To do: Put every line of the entries below into a JSON list of strings, one string per line, omitting blank lines and leaving the pictures out.

------------------------------------------------------------

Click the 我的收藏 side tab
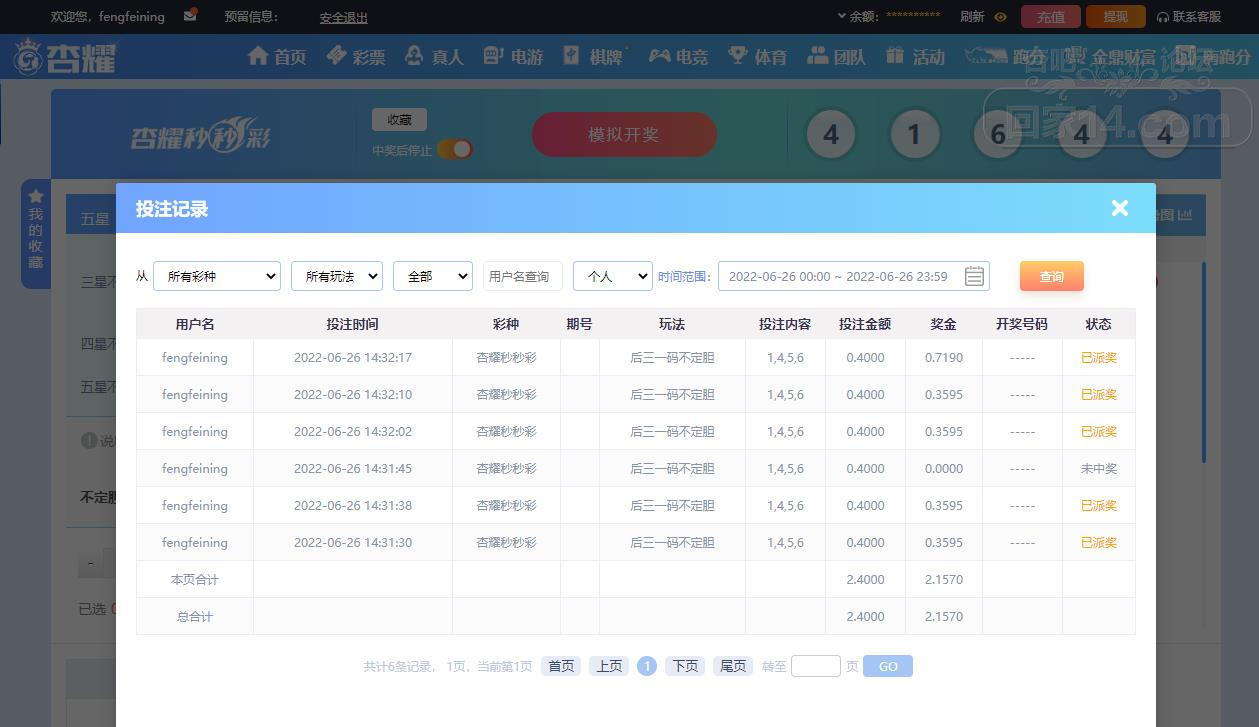Viewport: 1259px width, 727px height. [x=36, y=234]
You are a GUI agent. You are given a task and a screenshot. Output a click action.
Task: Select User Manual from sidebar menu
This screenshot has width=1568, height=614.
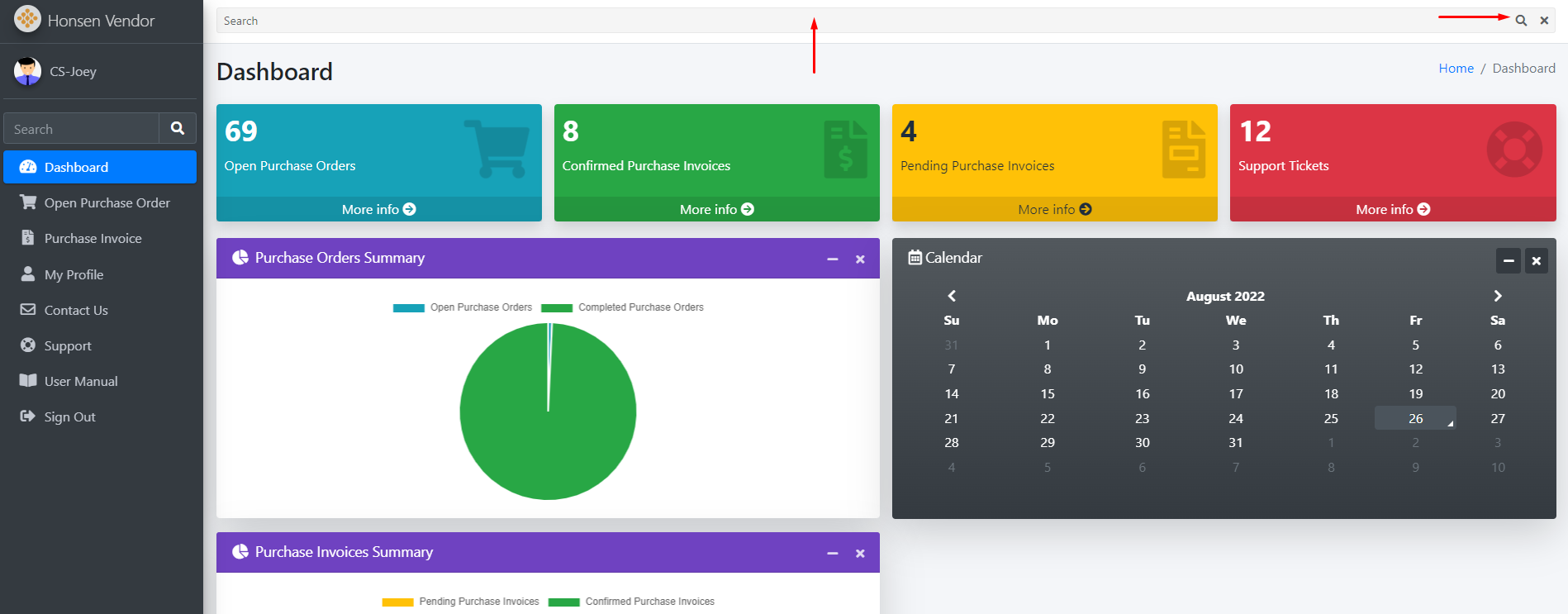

------------------------------------------------------------

Complete output:
[
  "Click the 我的收藏 side tab",
  "Viewport: 1259px width, 727px height. [x=36, y=234]",
  "You are a GUI agent. You are given a task and a screenshot. Output a click action.",
  "Task: Select User Manual from sidebar menu",
  "This screenshot has width=1568, height=614."
]